Exercise brief: Working through the records below, count the lines that include "page". The reply is that number alone.

── Provided entries

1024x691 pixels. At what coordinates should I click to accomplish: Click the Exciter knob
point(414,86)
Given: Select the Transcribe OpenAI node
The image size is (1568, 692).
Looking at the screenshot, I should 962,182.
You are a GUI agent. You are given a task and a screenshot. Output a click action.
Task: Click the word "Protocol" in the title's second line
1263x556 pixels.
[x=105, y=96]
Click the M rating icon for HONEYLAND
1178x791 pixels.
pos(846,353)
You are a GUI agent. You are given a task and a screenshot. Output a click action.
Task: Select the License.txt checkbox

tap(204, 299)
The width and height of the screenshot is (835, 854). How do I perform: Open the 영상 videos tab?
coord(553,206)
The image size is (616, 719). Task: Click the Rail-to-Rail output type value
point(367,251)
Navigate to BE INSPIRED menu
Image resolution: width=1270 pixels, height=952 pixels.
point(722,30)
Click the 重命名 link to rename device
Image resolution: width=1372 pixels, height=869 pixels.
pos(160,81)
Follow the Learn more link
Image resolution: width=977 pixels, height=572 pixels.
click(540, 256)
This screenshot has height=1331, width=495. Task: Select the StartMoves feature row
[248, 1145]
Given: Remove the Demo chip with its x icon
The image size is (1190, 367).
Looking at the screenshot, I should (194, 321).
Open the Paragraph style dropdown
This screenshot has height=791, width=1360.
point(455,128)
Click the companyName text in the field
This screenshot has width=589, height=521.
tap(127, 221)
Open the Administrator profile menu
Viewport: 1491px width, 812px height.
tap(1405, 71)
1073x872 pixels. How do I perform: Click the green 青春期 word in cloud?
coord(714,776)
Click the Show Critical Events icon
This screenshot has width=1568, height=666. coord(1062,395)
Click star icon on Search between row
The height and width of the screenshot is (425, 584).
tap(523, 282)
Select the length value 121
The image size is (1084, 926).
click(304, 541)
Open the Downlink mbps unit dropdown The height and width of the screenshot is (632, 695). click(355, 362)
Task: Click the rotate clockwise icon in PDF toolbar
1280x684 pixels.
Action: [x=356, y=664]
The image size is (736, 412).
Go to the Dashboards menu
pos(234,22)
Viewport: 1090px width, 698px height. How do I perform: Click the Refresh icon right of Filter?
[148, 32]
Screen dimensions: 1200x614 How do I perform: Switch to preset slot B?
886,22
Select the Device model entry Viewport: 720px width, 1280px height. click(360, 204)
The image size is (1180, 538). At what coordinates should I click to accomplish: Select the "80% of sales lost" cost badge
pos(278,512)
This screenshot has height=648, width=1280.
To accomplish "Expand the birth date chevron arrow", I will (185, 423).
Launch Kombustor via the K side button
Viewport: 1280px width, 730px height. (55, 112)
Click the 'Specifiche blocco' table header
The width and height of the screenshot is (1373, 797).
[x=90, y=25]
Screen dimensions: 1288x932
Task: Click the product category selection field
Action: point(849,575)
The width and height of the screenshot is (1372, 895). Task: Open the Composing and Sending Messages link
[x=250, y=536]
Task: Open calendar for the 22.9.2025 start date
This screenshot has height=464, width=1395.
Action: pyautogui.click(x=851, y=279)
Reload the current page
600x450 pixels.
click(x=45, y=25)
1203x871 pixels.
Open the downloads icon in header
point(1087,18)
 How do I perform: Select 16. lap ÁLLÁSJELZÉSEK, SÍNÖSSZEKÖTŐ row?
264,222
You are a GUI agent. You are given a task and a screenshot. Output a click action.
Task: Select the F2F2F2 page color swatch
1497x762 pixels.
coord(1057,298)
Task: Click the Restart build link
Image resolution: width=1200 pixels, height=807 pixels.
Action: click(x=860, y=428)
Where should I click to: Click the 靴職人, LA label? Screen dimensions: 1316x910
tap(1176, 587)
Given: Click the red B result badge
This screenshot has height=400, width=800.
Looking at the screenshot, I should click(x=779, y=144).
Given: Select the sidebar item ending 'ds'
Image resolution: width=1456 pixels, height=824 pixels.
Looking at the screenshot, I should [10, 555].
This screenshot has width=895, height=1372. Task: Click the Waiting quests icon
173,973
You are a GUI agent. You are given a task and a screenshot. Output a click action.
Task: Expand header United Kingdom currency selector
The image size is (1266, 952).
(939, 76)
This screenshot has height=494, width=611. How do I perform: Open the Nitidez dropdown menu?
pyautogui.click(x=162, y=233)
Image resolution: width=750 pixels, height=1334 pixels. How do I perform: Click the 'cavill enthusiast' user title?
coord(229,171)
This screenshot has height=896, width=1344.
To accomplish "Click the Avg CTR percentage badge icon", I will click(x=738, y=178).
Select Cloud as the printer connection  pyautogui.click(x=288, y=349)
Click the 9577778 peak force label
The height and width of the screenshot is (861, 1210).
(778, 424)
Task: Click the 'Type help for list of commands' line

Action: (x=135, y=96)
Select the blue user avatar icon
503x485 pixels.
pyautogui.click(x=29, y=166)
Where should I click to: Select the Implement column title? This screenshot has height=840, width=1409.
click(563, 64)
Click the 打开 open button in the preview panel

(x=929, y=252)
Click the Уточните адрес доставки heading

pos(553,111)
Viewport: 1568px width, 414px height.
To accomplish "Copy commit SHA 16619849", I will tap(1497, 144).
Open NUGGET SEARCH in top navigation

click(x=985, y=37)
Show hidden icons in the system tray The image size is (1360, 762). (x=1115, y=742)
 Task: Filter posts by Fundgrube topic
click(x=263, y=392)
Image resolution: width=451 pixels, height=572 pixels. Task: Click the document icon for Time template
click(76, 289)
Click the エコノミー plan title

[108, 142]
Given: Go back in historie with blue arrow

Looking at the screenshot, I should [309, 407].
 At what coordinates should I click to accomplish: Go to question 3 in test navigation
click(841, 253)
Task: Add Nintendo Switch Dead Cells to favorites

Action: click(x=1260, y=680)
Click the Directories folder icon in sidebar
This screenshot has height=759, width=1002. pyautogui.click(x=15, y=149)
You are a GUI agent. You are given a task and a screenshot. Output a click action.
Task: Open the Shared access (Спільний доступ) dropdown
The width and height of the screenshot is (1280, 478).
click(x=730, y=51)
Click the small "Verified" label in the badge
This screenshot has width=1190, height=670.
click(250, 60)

────

Expected output: 2